Search code examples
javasplitjava-streamlazy-evaluationpredicate

Java split stream by predicate into stream of streams


I have hundreds of large (6GB) gziped log files that I'm reading using GZIPInputStreams that I wish to parse. Suppose each one has the format:

Start of log entry 1
    ...some log details
    ...some log details
    ...some log details
Start of log entry 2
    ...some log details
    ...some log details
    ...some log details
Start of log entry 3
    ...some log details
    ...some log details
    ...some log details

I'm streaming the gziped file contents line by line through BufferedReader.lines(). The stream looks like:

[
    "Start of log entry 1",
    "    ...some log details",
    "    ...some log details",
    "    ...some log details",
    "Start of log entry 2",
    "    ...some log details",
    "    ...some log details",
    "    ...some log details",
    "Start of log entry 2",
    "    ...some log details",
    "    ...some log details",
    "    ...some log details",
]

The start of every log entry can by identified by the predicate: line -> line.startsWith("Start of log entry"). I would like to transform this Stream<String> into a Stream<Stream<String>> according to this predicate. Each "substream" should start when the predicate is true, and collect lines while the predicate is false, until the next time the predicate true, which denotes the end of this substream and the start of the next. The result would look like:

[
    [
        "Start of log entry 1",
        "    ...some log details",
        "    ...some log details",
        "    ...some log details",
    ],
    [
        "Start of log entry 2",
        "    ...some log details",
        "    ...some log details",
        "    ...some log details",
    ],
    [
        "Start of log entry 3",
        "    ...some log details",
        "    ...some log details",
        "    ...some log details",
    ],
]

From there, I can take each substream and map it through new LogEntry(Stream<String> logLines) so as to aggregate related log lines into LogEntry objects.
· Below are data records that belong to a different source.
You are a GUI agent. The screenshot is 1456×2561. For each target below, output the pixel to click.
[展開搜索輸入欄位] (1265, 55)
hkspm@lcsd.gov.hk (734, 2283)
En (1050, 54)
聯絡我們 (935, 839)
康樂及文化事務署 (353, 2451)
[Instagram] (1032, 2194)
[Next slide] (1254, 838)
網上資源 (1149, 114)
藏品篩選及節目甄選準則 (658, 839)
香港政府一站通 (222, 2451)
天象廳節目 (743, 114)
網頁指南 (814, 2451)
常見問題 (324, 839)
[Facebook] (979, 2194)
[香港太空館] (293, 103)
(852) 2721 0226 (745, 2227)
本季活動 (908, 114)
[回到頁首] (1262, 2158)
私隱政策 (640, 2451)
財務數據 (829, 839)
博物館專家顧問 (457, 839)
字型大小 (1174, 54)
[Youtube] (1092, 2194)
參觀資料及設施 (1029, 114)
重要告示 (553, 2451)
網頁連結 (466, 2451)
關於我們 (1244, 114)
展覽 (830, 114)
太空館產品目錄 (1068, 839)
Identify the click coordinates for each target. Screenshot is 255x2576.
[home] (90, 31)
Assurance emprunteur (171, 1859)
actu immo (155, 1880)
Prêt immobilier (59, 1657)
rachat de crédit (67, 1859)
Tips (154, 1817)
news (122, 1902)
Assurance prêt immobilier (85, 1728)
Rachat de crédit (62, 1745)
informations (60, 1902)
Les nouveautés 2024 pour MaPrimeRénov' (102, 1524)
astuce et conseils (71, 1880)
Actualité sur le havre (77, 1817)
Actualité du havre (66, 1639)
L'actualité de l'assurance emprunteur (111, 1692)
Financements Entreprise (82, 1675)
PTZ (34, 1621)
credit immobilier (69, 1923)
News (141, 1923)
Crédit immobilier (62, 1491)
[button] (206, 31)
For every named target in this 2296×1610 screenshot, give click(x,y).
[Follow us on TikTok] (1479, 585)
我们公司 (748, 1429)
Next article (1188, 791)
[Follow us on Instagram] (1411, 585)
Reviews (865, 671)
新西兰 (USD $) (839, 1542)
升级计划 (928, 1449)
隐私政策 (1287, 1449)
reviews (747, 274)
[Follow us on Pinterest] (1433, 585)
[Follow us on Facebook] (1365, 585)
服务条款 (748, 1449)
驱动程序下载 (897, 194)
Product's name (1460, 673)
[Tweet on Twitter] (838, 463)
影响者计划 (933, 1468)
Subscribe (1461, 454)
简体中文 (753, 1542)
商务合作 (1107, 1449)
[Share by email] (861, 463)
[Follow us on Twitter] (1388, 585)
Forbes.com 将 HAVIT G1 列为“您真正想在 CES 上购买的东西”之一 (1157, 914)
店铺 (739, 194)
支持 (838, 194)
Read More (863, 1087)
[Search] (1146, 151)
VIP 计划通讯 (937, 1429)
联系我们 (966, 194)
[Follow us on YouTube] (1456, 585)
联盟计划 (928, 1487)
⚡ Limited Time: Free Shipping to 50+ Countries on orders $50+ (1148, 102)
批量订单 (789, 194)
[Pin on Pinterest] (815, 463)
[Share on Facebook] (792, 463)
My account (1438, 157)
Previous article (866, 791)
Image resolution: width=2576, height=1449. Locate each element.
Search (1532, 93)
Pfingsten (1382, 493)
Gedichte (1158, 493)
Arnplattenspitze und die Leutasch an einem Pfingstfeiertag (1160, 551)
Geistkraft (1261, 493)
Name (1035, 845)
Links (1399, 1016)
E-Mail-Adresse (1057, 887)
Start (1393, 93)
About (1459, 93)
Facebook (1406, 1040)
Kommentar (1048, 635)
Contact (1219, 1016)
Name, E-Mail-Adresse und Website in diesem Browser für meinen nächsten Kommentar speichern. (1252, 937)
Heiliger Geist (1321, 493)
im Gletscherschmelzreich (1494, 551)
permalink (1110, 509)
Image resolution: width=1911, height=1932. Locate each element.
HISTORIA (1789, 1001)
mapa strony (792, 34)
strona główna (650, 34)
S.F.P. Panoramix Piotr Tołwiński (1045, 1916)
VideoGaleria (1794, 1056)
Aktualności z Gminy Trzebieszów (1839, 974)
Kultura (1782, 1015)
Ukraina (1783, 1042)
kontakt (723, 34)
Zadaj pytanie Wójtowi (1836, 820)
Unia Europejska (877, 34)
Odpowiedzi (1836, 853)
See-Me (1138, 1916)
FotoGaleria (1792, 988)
Here's a rough idea of how that would look:

import java.io.*;
import java.nio.charset.*;
import java.util.*;
import java.util.function.*;
import java.util.stream.*;

import static java.lang.System.out;

class Untitled {
    static final String input = 
        "Start of log entry 1\n" +
        "    ...some log details\n" +
        "    ...some log details\n" +
        "    ...some log details\n" +
        "Start of log entry 2\n" +
        "    ...some log details\n" +
        "    ...some log details\n" +
        "    ...some log details\n" +
        "Start of log entry 3\n" +
        "    ...some log details\n" +
        "    ...some log details\n" +
        "    ...some log details";

    static final Predicate<String> isLogEntryStart = line -> line.startsWith("Start of log entry"); 

    public static void main(String[] args) throws Exception {
        try (ByteArrayInputStream gzipInputStream
        = new ByteArrayInputStream(input.getBytes(StandardCharsets.UTF_8)); // mock for fileInputStream based gzipInputStream
             InputStreamReader inputStreamReader = new InputStreamReader( gzipInputStream ); 
             BufferedReader reader = new BufferedReader( inputStreamReader )) {

            reader.lines()
                .splitByPredicate(isLogEntryStart) // <--- What witchcraft should go here?
                .map(LogEntry::new)
                .forEach(out::println);
        }
    }
}

Constraint: I have hundreds of these large files to process, in parallel (but only a single sequential stream per file), which makes loading them them entirely into memory (e.g. by storing them as a List<String> lines) is not feasible.

Any help appreciated!


Solution

  • Frederico's answer is probably the nicest way for this particular problem. Following his last thought about custom Spliterator, I'll add an adapted version of an answer to a similar question, where I proposed using a custom iterator to created a chunked stream. This approach would also work on other streams that are not created by input readers.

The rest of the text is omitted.